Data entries
◆ ◆ ◆ ◆
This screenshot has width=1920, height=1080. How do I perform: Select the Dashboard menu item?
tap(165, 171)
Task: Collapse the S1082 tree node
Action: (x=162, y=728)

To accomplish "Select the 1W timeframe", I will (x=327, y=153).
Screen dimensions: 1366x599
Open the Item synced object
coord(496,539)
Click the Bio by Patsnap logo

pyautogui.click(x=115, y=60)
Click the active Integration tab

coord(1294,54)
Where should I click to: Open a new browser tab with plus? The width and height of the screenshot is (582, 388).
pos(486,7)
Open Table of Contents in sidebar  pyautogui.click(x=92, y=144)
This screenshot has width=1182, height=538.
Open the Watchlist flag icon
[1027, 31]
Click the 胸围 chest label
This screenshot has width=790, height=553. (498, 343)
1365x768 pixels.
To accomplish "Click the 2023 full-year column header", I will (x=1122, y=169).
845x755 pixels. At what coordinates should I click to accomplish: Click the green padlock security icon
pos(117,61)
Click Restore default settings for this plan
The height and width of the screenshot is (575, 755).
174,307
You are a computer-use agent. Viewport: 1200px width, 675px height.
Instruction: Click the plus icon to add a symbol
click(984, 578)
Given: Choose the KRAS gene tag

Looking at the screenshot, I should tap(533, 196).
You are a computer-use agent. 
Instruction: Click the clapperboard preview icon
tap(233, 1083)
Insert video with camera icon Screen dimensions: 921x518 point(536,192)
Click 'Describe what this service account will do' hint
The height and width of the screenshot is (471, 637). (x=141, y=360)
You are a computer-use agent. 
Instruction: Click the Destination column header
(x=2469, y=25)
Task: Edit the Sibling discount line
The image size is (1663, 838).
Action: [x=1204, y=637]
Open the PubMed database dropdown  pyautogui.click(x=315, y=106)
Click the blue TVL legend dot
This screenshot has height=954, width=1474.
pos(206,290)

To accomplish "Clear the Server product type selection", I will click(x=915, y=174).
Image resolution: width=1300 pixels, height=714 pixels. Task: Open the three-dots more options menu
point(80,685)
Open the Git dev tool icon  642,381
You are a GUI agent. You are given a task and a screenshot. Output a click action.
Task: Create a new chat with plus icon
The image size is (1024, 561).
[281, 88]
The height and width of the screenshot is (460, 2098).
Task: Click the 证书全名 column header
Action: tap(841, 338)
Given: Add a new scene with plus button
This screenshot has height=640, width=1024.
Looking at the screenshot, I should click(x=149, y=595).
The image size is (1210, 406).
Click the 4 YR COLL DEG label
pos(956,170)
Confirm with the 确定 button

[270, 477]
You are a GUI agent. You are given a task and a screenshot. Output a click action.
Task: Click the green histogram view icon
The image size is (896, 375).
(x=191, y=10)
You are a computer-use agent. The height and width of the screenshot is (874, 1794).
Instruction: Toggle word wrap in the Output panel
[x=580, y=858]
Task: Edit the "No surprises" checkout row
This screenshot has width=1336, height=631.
◆ ◆ ◆ ◆
#### Work order:
Where the data above reaches the line holding "Open the Item synced object", begin printing, and stop after the line holding "Insert video with". Each line must be reproduced exactly, with nothing else added.

#### The completed task:
Open the Item synced object
coord(496,539)
Click the Bio by Patsnap logo

pyautogui.click(x=115, y=60)
Click the active Integration tab

coord(1294,54)
Where should I click to: Open a new browser tab with plus? The width and height of the screenshot is (582, 388).
pos(486,7)
Open Table of Contents in sidebar  pyautogui.click(x=92, y=144)
This screenshot has width=1182, height=538.
Open the Watchlist flag icon
[1027, 31]
Click the 胸围 chest label
This screenshot has width=790, height=553. (498, 343)
1365x768 pixels.
To accomplish "Click the 2023 full-year column header", I will (x=1122, y=169).
845x755 pixels. At what coordinates should I click to accomplish: Click the green padlock security icon
pos(117,61)
Click Restore default settings for this plan
The height and width of the screenshot is (575, 755).
174,307
You are a computer-use agent. Viewport: 1200px width, 675px height.
Instruction: Click the plus icon to add a symbol
click(984, 578)
Given: Choose the KRAS gene tag

Looking at the screenshot, I should tap(533, 196).
You are a computer-use agent. 
Instruction: Click the clapperboard preview icon
tap(233, 1083)
Insert video with camera icon Screen dimensions: 921x518 point(536,192)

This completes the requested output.